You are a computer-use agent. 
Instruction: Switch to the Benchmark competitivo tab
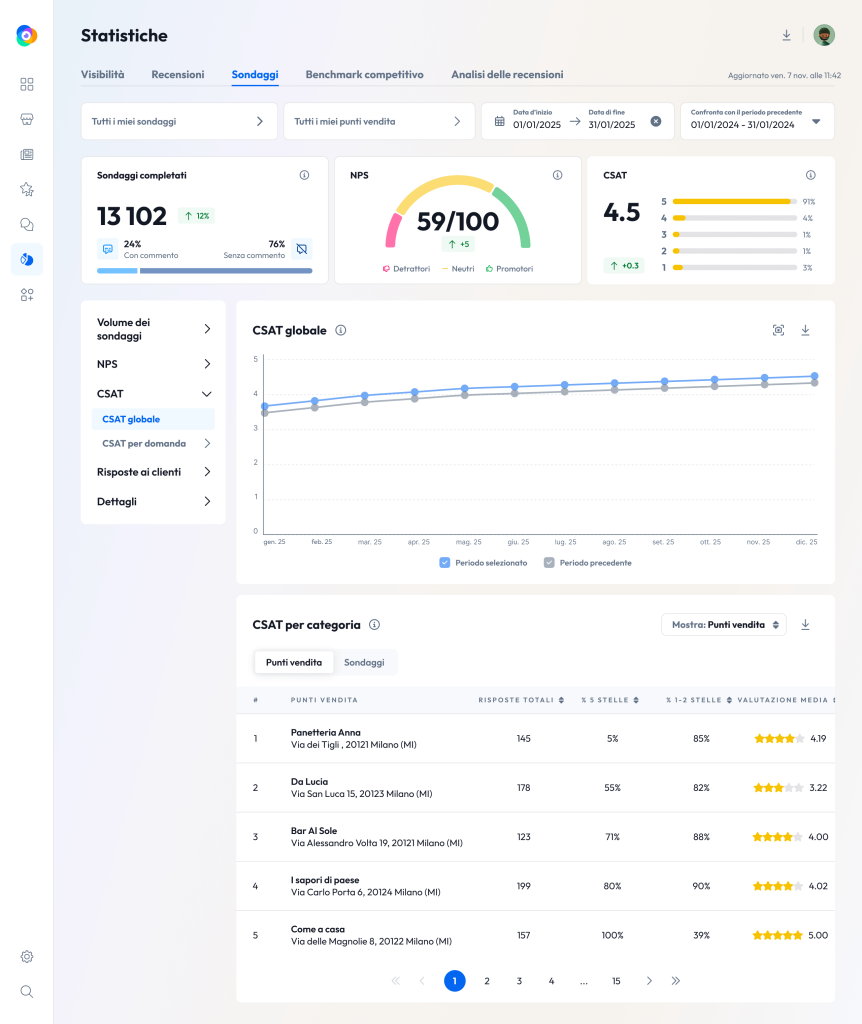coord(364,74)
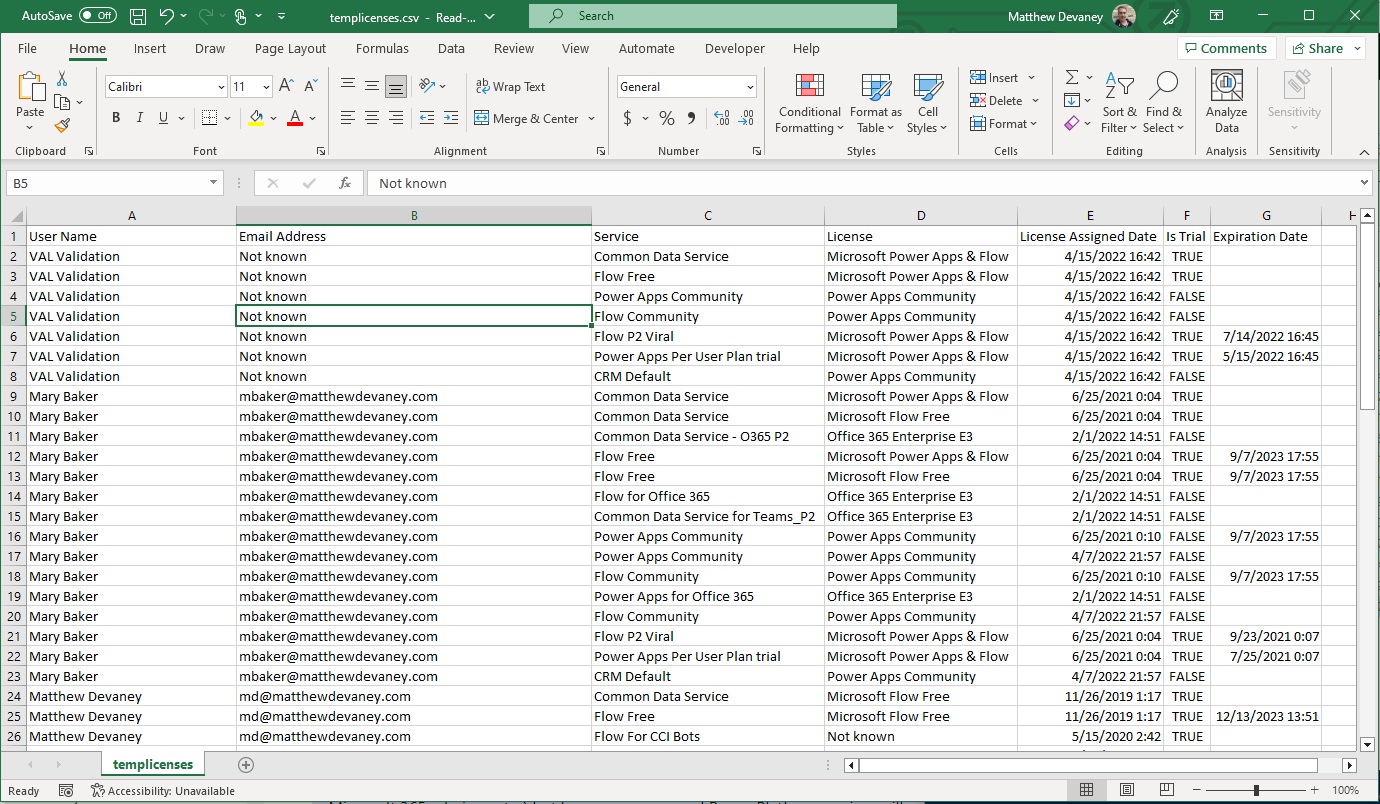Switch to the Page Layout tab
The image size is (1380, 804).
click(290, 48)
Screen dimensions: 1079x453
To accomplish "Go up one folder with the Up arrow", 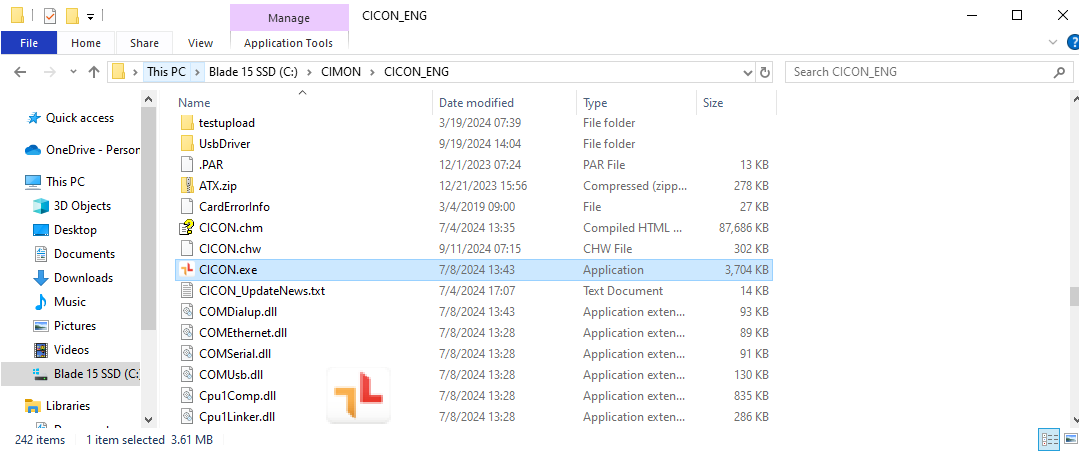I will (94, 72).
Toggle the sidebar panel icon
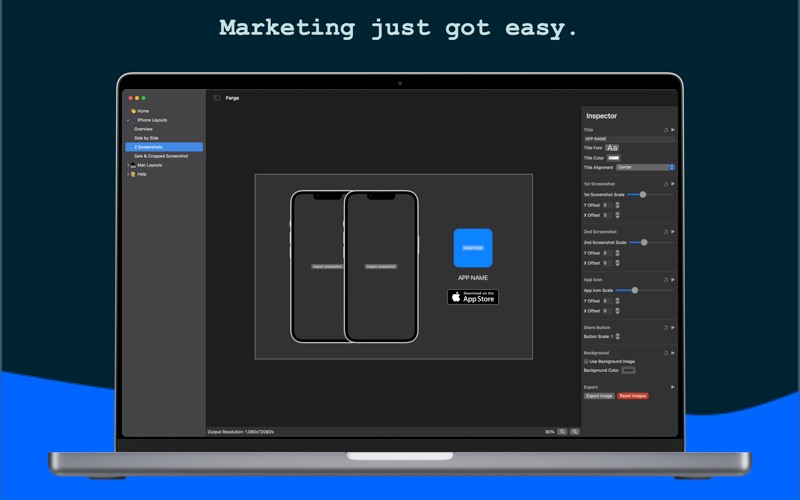Screen dimensions: 800x500 pos(217,98)
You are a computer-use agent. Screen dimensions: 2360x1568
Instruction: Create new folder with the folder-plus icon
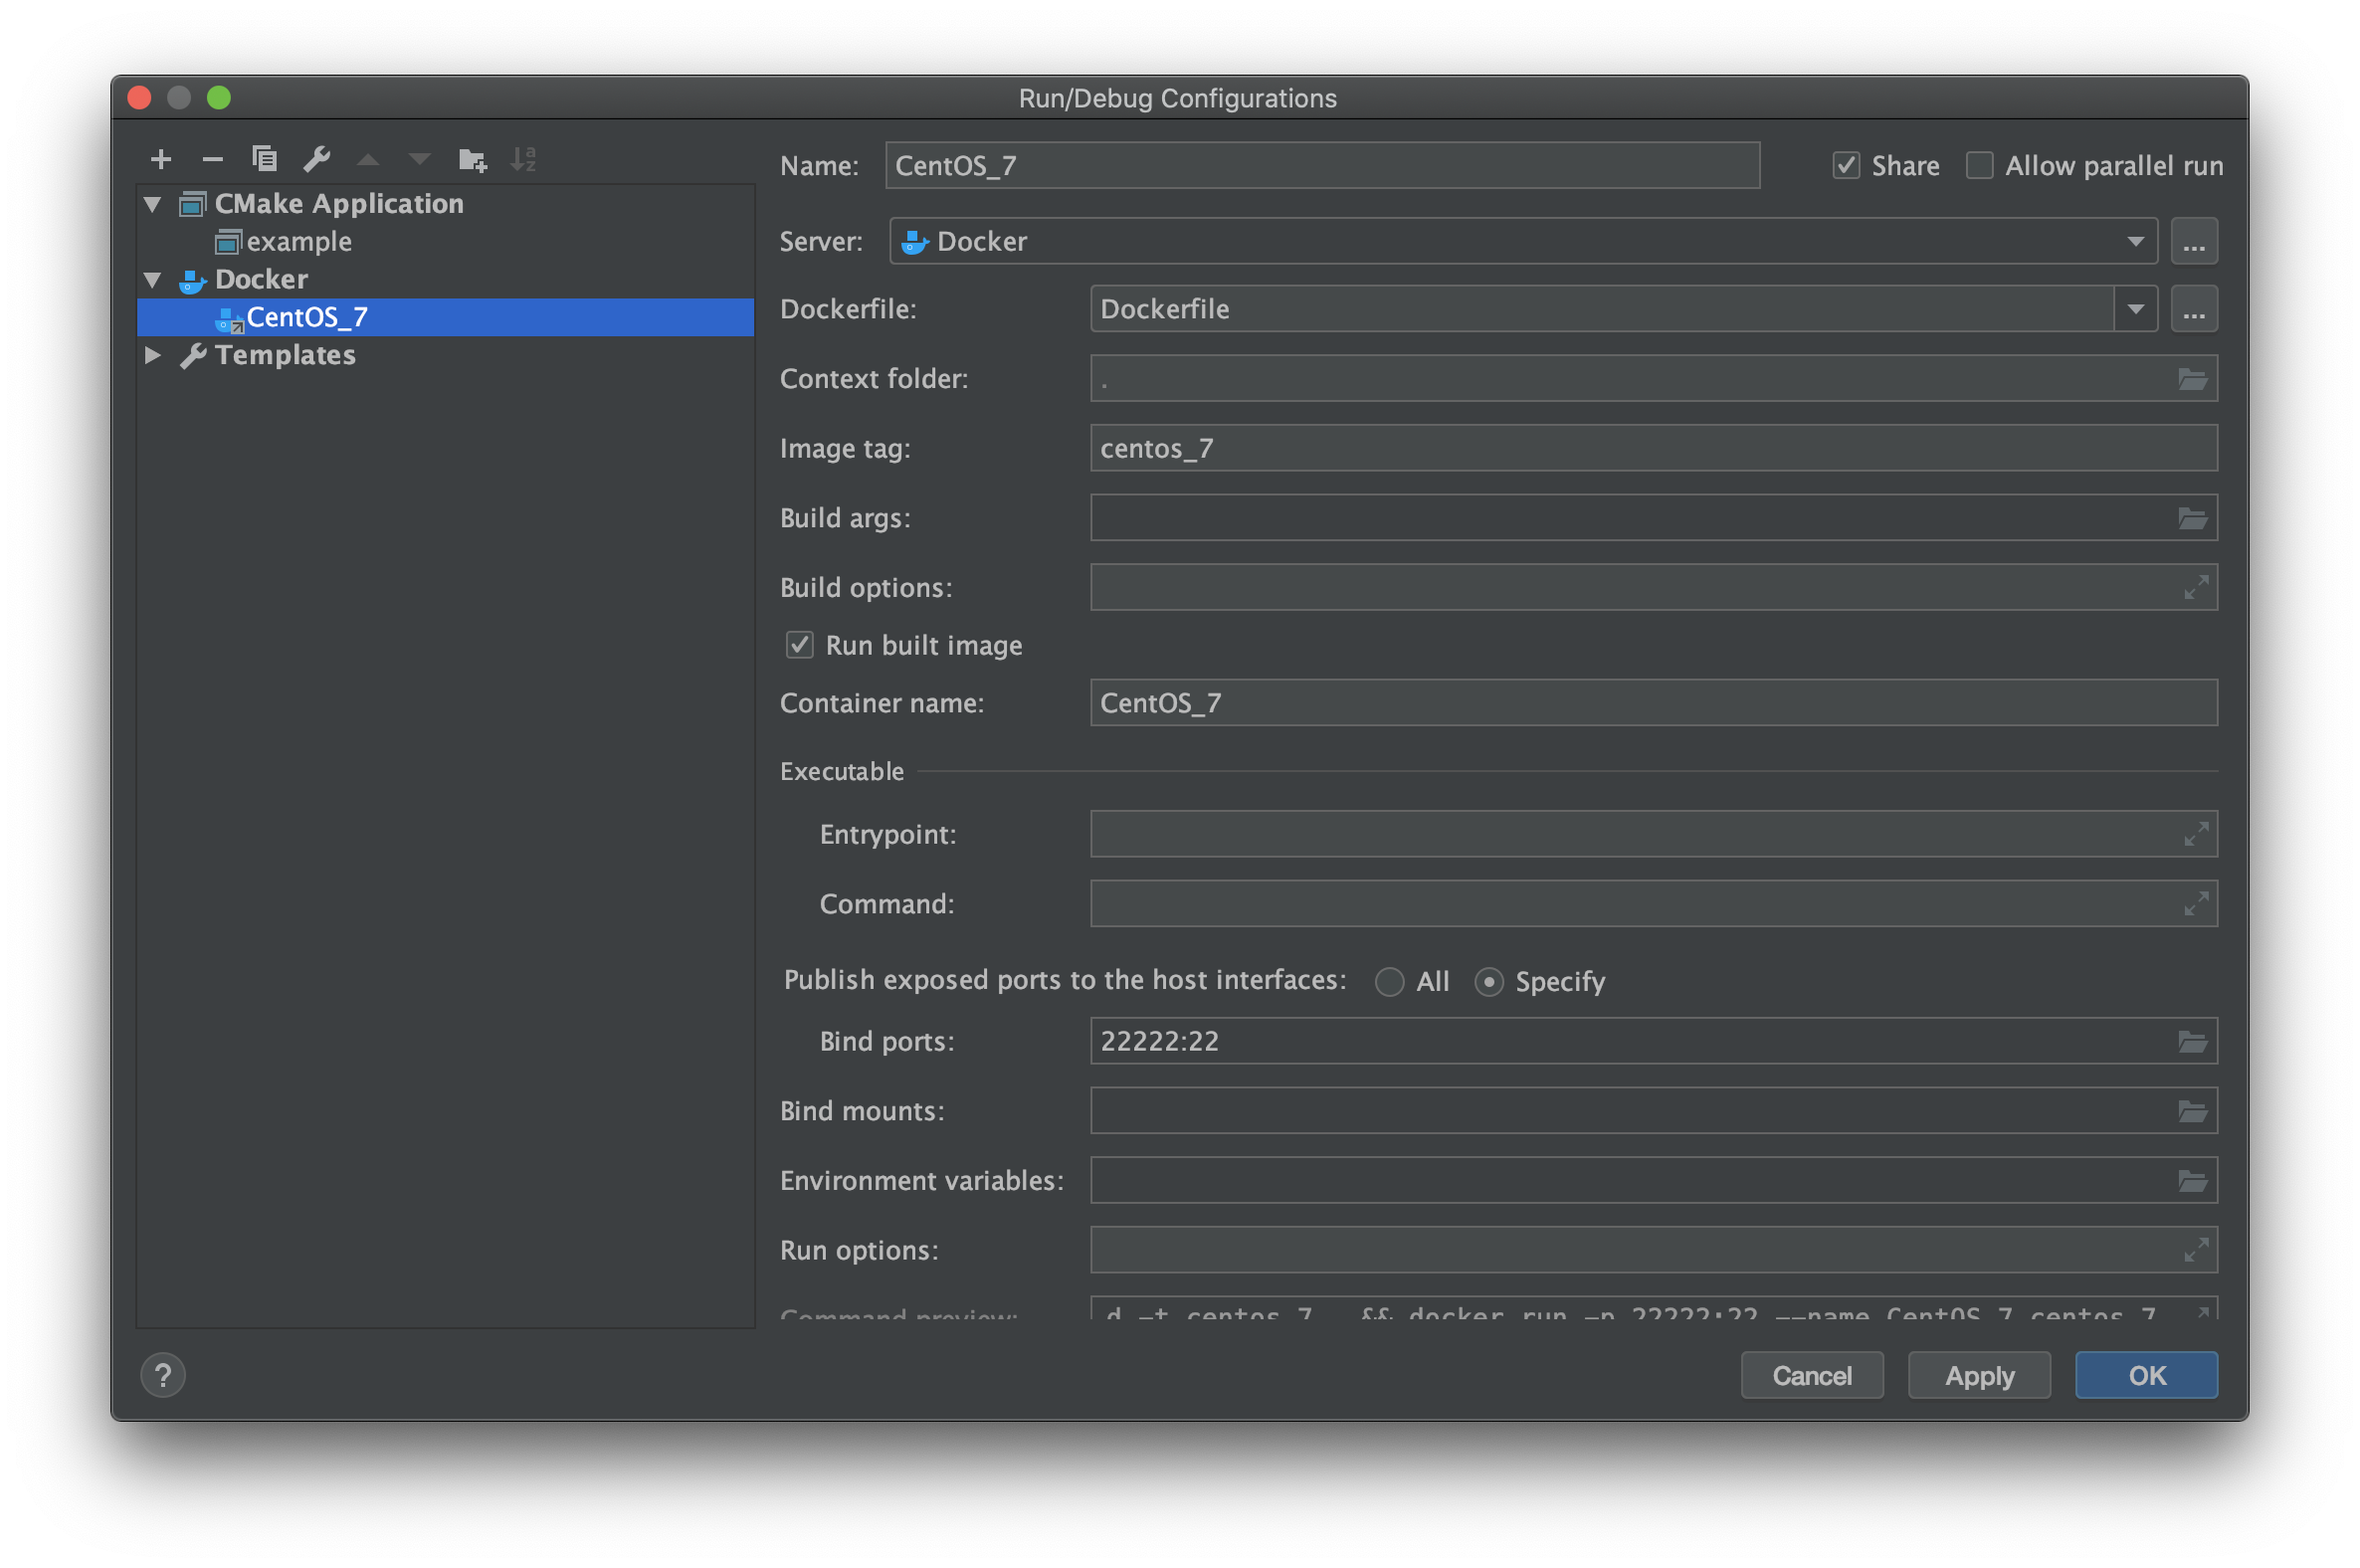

Exercise:
Extract the lines word for word, starting with the line that contains "You are a computer-use agent. Screen" and going on through the last line above. Leave the pictures out of your answer.

The response:
You are a computer-use agent. Screen dimensions: 2360x1568
Instruction: Create new folder with the folder-plus icon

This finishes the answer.